Records excerpted from a collection:
<<<<
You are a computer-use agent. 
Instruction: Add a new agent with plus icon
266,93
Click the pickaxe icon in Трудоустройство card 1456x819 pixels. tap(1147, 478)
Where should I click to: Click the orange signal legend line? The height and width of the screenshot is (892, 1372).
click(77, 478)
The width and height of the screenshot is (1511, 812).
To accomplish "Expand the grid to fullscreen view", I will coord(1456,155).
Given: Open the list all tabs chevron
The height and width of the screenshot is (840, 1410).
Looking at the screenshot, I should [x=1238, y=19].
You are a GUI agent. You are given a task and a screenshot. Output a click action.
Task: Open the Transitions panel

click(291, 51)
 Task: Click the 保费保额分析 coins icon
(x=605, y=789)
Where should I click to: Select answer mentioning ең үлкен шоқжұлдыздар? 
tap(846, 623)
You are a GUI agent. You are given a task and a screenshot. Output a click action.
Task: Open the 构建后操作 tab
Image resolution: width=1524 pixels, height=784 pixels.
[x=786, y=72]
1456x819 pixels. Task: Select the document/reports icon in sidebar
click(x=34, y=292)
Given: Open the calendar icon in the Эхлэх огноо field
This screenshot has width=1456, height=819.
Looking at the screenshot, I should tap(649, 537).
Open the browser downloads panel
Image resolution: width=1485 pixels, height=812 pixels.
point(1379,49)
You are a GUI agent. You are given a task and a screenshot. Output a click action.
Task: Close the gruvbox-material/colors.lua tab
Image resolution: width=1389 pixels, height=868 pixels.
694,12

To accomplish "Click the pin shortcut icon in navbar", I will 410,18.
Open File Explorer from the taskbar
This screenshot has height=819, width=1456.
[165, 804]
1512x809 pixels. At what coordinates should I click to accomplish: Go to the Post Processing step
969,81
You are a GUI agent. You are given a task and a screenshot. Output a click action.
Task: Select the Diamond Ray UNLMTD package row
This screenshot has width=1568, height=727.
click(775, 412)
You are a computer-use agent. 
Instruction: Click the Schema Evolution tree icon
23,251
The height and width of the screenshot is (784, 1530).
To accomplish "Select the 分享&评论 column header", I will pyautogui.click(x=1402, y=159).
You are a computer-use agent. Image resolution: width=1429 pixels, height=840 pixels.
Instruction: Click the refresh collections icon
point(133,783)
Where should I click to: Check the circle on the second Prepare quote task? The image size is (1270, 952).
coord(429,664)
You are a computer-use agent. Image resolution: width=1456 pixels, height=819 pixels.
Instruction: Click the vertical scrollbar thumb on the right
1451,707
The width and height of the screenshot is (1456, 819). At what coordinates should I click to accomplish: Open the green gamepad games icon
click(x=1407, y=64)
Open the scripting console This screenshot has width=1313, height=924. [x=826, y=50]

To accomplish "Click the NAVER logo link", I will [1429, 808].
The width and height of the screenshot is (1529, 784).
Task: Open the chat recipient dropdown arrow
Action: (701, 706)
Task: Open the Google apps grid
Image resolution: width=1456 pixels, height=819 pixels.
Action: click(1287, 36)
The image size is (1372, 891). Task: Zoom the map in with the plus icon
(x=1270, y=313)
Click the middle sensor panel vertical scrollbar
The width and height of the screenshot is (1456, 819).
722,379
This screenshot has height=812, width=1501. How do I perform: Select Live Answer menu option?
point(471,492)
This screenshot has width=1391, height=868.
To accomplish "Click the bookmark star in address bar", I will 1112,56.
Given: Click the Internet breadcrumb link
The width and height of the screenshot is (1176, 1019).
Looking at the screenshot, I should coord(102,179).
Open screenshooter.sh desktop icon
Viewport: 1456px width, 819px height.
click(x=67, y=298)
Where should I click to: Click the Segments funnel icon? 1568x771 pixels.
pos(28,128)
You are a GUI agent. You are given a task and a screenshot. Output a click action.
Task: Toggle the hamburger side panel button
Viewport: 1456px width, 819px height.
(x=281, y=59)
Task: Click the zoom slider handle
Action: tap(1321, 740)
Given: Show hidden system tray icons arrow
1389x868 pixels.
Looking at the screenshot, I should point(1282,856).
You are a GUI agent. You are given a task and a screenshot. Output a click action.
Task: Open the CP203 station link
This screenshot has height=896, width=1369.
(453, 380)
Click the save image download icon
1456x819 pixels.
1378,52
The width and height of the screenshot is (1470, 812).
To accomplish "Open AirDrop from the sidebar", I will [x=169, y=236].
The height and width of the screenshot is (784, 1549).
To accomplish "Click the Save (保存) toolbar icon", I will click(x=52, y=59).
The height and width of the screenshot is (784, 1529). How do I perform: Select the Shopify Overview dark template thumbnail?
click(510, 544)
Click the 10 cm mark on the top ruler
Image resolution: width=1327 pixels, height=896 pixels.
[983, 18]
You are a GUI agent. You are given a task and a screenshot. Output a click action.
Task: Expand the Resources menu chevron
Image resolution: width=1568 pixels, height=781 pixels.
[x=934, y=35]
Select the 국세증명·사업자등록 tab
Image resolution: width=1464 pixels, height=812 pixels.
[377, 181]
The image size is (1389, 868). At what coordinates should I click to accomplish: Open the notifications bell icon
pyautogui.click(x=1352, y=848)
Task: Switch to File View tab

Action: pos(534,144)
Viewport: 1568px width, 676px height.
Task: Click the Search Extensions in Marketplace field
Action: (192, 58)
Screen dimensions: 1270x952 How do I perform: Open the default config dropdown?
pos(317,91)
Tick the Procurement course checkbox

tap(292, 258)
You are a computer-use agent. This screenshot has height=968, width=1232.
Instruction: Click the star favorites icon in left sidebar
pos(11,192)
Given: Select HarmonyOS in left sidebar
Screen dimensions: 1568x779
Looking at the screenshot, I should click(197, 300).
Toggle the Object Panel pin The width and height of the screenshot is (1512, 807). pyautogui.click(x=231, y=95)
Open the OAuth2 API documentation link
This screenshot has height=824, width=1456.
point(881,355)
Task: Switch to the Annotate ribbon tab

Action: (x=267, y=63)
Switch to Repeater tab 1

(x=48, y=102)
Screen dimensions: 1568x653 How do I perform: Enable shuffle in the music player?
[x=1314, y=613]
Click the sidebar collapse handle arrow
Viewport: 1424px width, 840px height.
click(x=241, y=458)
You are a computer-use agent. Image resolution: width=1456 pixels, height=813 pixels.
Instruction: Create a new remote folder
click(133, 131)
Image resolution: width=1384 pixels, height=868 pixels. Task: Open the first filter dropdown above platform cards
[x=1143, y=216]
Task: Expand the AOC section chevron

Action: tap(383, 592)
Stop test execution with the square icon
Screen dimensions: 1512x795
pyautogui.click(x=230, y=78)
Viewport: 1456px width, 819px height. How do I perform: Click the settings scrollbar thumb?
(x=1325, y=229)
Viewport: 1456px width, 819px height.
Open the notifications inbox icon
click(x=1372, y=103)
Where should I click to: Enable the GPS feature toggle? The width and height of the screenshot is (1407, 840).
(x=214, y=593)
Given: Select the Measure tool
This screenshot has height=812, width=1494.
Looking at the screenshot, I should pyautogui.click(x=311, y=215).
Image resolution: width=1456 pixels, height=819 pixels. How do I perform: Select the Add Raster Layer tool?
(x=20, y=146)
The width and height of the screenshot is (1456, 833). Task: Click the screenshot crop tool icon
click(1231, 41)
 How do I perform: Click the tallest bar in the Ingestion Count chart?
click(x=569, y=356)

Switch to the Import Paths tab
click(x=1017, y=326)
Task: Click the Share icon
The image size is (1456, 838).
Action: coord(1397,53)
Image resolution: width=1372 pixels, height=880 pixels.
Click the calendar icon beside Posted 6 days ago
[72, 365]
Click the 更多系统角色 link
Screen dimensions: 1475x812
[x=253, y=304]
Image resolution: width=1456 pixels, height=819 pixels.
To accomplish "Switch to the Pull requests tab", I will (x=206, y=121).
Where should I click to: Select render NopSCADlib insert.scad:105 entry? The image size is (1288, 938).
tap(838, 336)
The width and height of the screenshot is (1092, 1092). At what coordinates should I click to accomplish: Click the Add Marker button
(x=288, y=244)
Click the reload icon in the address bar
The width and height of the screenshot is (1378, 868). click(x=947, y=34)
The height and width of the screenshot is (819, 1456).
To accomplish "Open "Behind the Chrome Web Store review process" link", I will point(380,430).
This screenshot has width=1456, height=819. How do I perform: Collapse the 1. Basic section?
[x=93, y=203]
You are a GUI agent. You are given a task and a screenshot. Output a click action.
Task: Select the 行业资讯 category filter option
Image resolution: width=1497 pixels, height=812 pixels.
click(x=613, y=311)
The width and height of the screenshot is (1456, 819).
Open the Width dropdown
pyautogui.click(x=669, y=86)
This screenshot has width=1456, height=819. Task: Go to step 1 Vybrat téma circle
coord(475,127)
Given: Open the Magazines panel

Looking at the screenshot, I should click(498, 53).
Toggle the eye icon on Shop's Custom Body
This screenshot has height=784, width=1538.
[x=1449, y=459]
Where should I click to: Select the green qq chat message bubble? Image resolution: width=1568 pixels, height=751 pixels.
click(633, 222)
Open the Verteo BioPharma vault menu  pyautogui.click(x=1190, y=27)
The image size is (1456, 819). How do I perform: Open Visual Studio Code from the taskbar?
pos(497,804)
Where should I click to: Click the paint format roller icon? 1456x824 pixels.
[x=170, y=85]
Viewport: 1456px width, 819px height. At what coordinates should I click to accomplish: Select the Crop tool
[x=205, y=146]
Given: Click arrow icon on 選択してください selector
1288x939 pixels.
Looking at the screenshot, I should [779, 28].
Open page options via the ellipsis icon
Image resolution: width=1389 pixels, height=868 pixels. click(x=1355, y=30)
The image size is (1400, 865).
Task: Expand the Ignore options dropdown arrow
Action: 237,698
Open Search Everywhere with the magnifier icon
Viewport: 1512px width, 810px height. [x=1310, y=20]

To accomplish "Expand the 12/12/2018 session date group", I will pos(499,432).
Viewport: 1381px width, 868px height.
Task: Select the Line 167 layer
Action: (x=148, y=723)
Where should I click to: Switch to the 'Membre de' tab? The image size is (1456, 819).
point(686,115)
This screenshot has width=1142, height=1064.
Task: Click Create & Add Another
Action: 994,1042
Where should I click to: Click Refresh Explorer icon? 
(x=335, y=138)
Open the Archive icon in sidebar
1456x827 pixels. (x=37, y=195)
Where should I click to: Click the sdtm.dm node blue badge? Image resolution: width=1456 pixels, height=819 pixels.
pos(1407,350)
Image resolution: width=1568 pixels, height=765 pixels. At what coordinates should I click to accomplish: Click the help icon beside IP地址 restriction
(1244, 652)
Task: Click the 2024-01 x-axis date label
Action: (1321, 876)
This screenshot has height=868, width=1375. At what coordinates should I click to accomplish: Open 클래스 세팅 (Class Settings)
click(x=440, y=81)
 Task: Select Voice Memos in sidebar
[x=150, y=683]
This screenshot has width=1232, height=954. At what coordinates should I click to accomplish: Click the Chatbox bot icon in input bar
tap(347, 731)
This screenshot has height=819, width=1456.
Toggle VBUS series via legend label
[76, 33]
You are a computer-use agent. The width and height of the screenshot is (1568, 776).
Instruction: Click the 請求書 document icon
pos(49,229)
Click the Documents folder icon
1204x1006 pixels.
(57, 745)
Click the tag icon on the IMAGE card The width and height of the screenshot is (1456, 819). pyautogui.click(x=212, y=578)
>>>>
- TASK TO CARRY OUT:
Among the lines above, find those with the word "computer" and list them.

- RESPONSE TO THE TASK:
You are a computer-use agent. 
You are a computer-use agent. 
You are a computer-use agent. Image resolution: width=1429 pixels, height=840 pixels.
You are a computer-use agent. Image resolution: width=1456 pixels, height=819 pixels.
You are a computer-use agent. This screenshot has height=968, width=1232.
You are a computer-use agent. Image resolution: width=1456 pixels, height=813 pixels.
You are a computer-use agent. The width and height of the screenshot is (1568, 776).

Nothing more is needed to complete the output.